Lo hace de una forma directa, en primera persona como hemos visto en la anterior cita, o a través del diálogo con Dios:

“Y, he ahí, que Dios dijo: ¡OH Jesús, hijo de María! ¿Dijiste acaso a la gente; ‘Adoradme a mí y a mi madre como divinidades junto con Dios? Jesús respondió: ¡Gloria a Ti! ¿Cómo habría de decir algo que no tengo derecho a decir ¿ ¡Si lo hubiera dicho, ciertamente, Tú lo habrías sabido! Tú conoces todo lo que hay en mí, mientras que yo no conozco lo que hay en Ti. En verdad, sólo Tú conoces todo lo que está fuera del alcance de la percepción del ser humano. No les dije sino lo que Tú me ordenaste que dijera: ¡adorad a Dios que es mi Señor y también vuestro Señor! Y fui testigo de sus acciones mientras permanecí entre ellos; pero desde que Tú me hiciste fallecer, sólo Tú has sido su supervisor: pues Tú eres testigo de todas las cosas.

(5:116-117)

El mismo argumento teológico es recogido en el Corán, en boca de Jesús, mediante palabras dirigidas, específicamente a los cristianos, para que no sigan identificando a Jesús como hijo divino de Dios, ni con Dios directamente. Sólo Dios debe ser adorado y deben abandonarse las referencias divinas que se hacen a Jesús y a su madre María que, no obstante, tiene igualmente un tratamiento extremadamente respetuoso en el Islam.

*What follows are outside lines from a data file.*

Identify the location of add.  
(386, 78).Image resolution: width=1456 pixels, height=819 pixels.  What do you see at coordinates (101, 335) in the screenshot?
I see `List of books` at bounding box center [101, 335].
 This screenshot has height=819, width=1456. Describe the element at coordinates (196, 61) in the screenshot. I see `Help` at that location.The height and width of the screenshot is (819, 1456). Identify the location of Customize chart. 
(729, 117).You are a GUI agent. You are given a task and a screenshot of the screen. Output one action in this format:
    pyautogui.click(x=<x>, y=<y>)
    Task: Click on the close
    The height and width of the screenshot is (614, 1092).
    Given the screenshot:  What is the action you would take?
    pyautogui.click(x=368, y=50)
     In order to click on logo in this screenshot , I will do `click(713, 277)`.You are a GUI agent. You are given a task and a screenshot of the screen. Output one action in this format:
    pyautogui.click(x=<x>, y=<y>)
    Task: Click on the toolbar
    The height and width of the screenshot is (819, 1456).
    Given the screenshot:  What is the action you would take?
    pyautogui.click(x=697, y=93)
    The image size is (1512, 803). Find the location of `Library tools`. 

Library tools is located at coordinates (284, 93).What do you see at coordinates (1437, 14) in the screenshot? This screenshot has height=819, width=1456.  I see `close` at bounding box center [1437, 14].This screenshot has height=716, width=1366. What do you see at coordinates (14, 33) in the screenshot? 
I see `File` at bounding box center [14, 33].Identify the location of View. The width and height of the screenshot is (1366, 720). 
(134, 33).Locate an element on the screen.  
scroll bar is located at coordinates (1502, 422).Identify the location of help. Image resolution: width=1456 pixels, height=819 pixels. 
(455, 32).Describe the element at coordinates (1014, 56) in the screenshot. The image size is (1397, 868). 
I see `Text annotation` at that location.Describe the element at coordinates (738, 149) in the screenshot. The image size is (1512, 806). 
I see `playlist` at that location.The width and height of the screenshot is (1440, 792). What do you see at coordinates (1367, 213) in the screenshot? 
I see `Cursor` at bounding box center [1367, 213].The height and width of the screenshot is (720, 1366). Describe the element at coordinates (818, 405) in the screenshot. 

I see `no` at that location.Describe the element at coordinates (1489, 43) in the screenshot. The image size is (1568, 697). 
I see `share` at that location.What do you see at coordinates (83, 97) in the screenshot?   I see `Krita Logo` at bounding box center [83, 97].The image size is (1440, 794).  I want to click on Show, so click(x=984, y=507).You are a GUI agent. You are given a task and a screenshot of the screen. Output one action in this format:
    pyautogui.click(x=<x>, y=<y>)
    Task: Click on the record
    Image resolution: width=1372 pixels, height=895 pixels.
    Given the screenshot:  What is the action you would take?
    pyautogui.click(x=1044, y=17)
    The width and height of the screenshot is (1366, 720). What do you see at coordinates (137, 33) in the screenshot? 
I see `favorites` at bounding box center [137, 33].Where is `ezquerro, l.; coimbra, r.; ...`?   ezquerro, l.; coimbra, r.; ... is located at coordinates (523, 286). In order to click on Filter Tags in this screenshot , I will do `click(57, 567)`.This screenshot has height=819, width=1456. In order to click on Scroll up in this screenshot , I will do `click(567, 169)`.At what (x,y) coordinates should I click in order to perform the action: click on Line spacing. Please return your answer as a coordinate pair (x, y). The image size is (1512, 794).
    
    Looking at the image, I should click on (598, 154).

“Dice Jesús En verdad , Dios es mi Sustentador y también vuestro Sustentador; así pues, adoradle sólo a Él: éste es un camino recto” (3:51) … “Este mensaje te transmitimos a María y esta nueva llena de sabiduría: (3:59) Ciertamente, para Dios, la naturaleza de Jesús es como la naturaleza de Adán, a quien Él creó de la tierra y luego le dijo:’Sé’- y es”

(3:60)

Es inconcebible que Dios tome para Sí un hijo: ¡infinito es Él en Su gloria!ª ¡Cuando dispone algo, le dice tan sólo: Sé – y es! Y así fue que Jesús dijo siempre: En verdad, Dios s mi Sustentador y también vuestro Sustentador; adoradle pues, sólo a Él: sólo este es un camino recto. ¡Y aun así, las sectas que siguen la Biblia discrepan entre sí!...

(19:35-37)

Esas facciones a las que se refiere el texto son las distintas corrientes cristianas, posteriores a Jesús, que incluyeron la divinidad de Jesús en su credo.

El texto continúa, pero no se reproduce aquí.